Wednesday, 11 November 2015

Pfizer/Biovac deal potentially good for everyone

This month Pfizer announced a deal with Biovac that would see it transfer skills and technology and license the manufacture of its Prevnar 13 vaccine in South Africa for ultimate distribution throughout Africa. In this play Pfizer is the well known global pharmaceutical and lesser known Biovac is a South African company set up to boost local pharma capability to address severe local needs. Also important is that South Africa’s government has a major stake in the ownership of Biovac and that Naledi Pandor (the Minister of Science and Technology) has been vocal in commenting on the deal.

On the face of it, this deal seems to be a very good one.

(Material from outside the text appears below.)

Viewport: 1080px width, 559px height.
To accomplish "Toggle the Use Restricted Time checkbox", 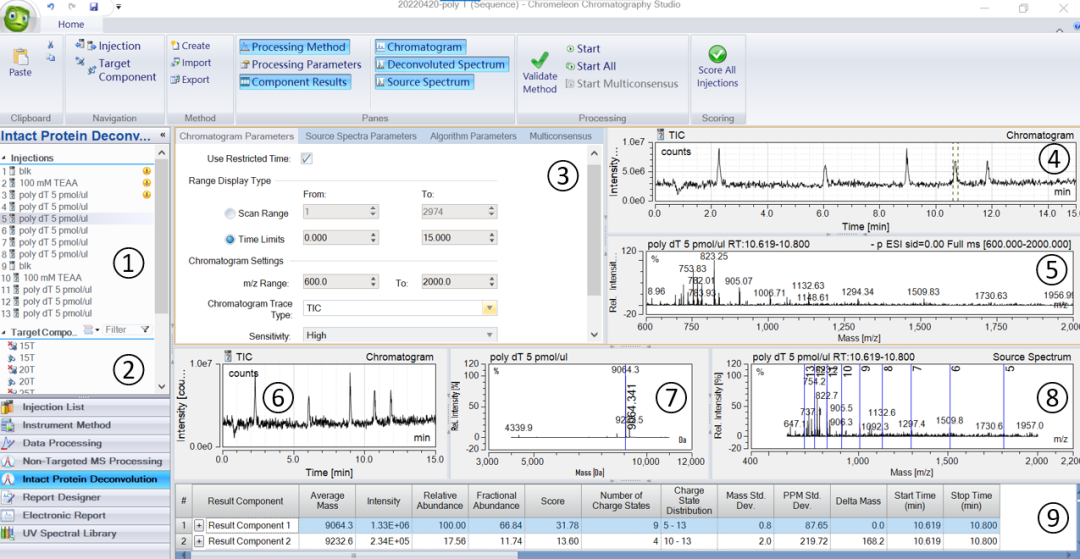I will click(x=307, y=159).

For South Africa it has real potential for positive outcomes; it will create jobs, it will upskill workers, it has the potential to reduce the cost of the vaccine and give greater access to it, it could enable Biovac to become the access point for those vaccines into Africa, it is sustainable in the sense that the need is great and competitive drugs appear to be few, it has the potential to reinforce a positive message to other pharmaceuticals that South Africa is a viable destination for trials and drug manufacturing (not that the likes Adcock Ingram or Aspen have done a bad job) despite the restrictions on IP developed locally through public funds and exchange control, and it is welcome news (politically and economically) in contrast to South Africa’s recent woes reflected by the continuing fall in the rand over the past few years.

So what’s in it for Pfizer? Why would Pfizer transfer manufacturing skills, risk the fact that any IP it helped developed locally may never be able to leave RSA, help reduce the cost of a drug that it has spent the R&D developing (and still appears to be under patent) and therefore possibly reduce potential revenue streams and help create another drug manufacturer which could potentially produce generics in competition to it? Afro Leo suggests that there is quite a lot in it for Pfizer.

This blog has reported for some time on the pressure that has come to bear on big pharma to provide solutions for developing and least developed countries which account for a considerable percentage of the need for critical drugs. This pressure has also spilled over to the patent system per se and has called to question the very idea behind intellectual property (upon which big pharma rely) and its place in developing countries. Added to that is the idea of integrated reporting for sustainable businesses where value is not just measured on bottom line profits but in the concept of value to society and corporate responsibility, and an increasing general awareness by the consumer in supporting companies and brands who do so, and are seen to do so. This deal creates material for Pfizer to use to address these issues.

There are bottom line reasons too though. A decline in the rand makes imports expensive which will affect current demand for the drug based on affordability. Creating a manufacturing partner in South Africa therefore starts to make sense. Not only does the initial $ investment go much further but it creates potential for drugs to be exported into Africa more cheaply. In addition the deal creates options for Pfizer once the drug goes off patent. The potential cheap production of off patent drugs under a locally known brand name that would have captured market share, should be a shrewd move to ensure longer term demand, not only for Prevnar 13 but potentially others.

Admittedly, one would have to consider the close detail of the deal especially on the extent and effectiveness of the technology transfer and any competition restraints. Is Biovac likely to be beholden to license to use the name and a supply of the active ingredient even post the technology transfer, for example? There are other risks too such as labour unions, quality and supply but overall, the deal does seem encouraging.